What makes this compelling is its sincerity. Howard believed what he wrote. The loneliness, the defiance, the brooding fatalism – these are not literary poses. They are emotional truths drawn from a young man struggling with isolation, economic anxiety, and a deep sense of historical displacement. Even when his plots verge on melodrama, the conviction behind them carries everything forward. His stories do not feel manufactured; they feel lived in.

This is why Howard’s legacy extends far beyond sword-and-sorcery. Undoubtedly, he helped shape that genre, but, more importantly, he articulated a worldview that continues to resonate. Tabletop roleplaying games, modern fantasy, movies, TV shows, comics, and more carry his imprint. Yet he remains oddly marginal in literary discussions. He's admired and cited, but rarely examined with the seriousness he deserves. That is slowly changing and rightly so.

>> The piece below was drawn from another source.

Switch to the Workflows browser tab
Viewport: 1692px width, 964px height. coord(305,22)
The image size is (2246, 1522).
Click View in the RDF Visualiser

Consequently, anniversaries like this matter not because they allow us to say something new about him and his work, but because they give us the opportunity to say something again. To reread “Beyond the Black River.” To rediscover an overlooked poem. To remember that a young man from Cross Plains, Texas reshaped modern fantasy not through polish or prestige, but through raw imaginative force.

Howard died young, but his stories endure as spurs still digging into the soul, glittering lures drawing us back to lost ages of steel and shadow. On this 120th anniversary of his birth, that seems reason enough to pause, tip one’s hat, and acknowledge the truth of his own words: he still leads his readers around the world.